With a lingering curiosity about who the owner of that attack had been.
With lingering doubt about what kind of thing could warrant pouring in power so brutally.
***
Lee Seunghyun faced Rei.
He closed the distance while firing shot after shot, finally succeeding in severing Rei’s arm.
It regenerated.
Then this time, I’ll destroy the sword.
If he couldn’t cut off the arm, he would cut the sword Rei was holding.
As he raised his gun with that thought, the barrel was cut clean through.
Golden eyes met his.
Blackened sclera burning white.
“Not bad.”
Rei’s mutter startled him.
“You’re the best human I’ve faced so far. What a waste.”
Kwaaang!
His body was sent flying, smashing into a damaged cannon.
“Guh—!”
Lee Seunghyun spat blood.
And he knew he had lost. Agonizing pain surged through him, and the hand clutching his abdomen was soaked with blood in an instant. There were no spare blood injections. He was recovering, but the body had taken a massive shock and was bleeding out fast enough to be fatal.
There was about a ninety percent chance he would die.
I have to send Yehyeon out at the very end.
Shivering with cold, Lee Seunghyun thought that. He had to send that one out at the moment the Titan’s body and mind were worn down. If he sent him out too early, Rei wouldn’t be fooled or hesitate.
I wonder if Hilde’s sword made it safely.
Lee Seunghyun thought of the sword of the man he had never been able to catch up to, no matter how hard he tried.
It was an elegant greatsword. The crossguard between blade and grip was a straight, honest line, «N.o.v.e.l.i.g.h.t» so the sword as a whole resembled a long cross. The crossguard and the pommel at the end of the grip shared the same golden hue. From the rain guard to the ricasso, golden patterns were engraved, and in contrast to that gold, the blade itself was silver, giving it an oddly sacred air.
He remembered quietly accepting it when Hilde said it was a sword that had been kept in a temple.

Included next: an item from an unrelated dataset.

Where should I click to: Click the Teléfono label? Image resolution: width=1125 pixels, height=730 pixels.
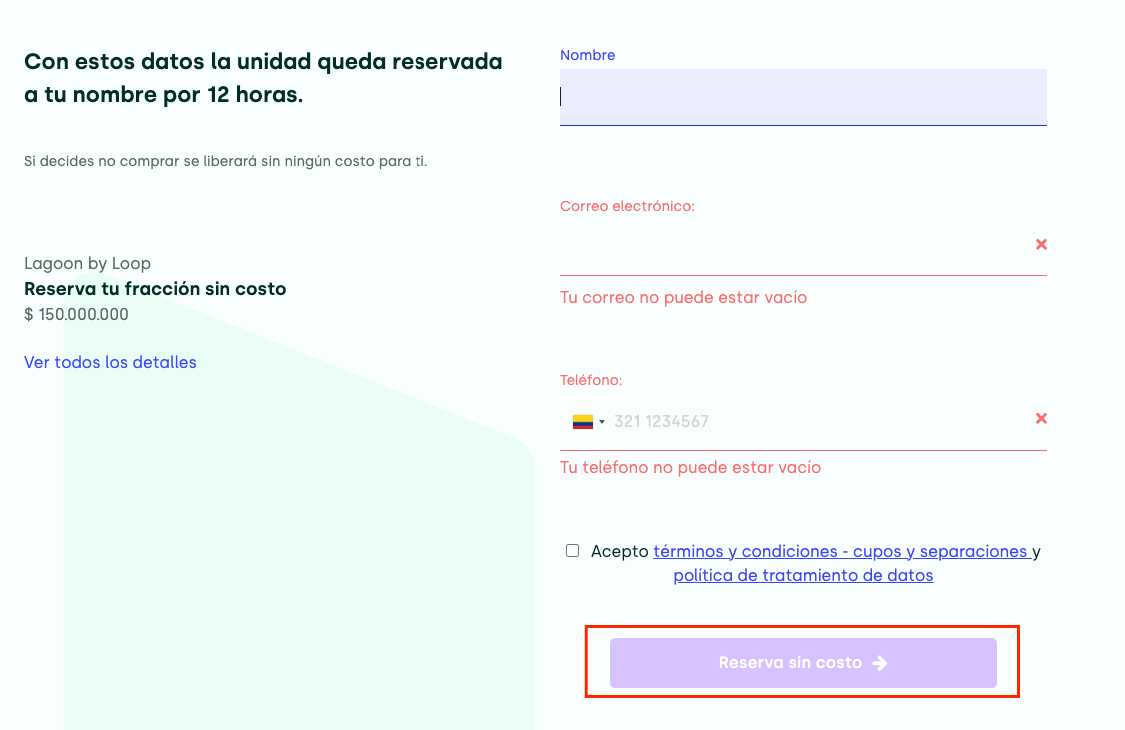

Hilde had never allowed anyone else to hold that sword to the very end.
If things had gone right, it would be in Yehyeon’s hands by now.
Its speed still didn’t quite satisfy him, but....
‘You’re the best at it, so you should carry it on and teach.’
He hadn’t been able to fulfill Hilde’s request perfectly.
Still, no one had done as well as Yehyeon. Even if he dragged in some other human to teach, that fact wouldn’t change.
Lee Seunghyun didn’t doubt it for a moment.
That he had chosen the right person to inherit Hilde’s sword.
And that Yehyeon would never hesitate or make a mistake in real combat.
***
Jason and Yehyeon were there.
Two humans who had resolved themselves to mutual destruction.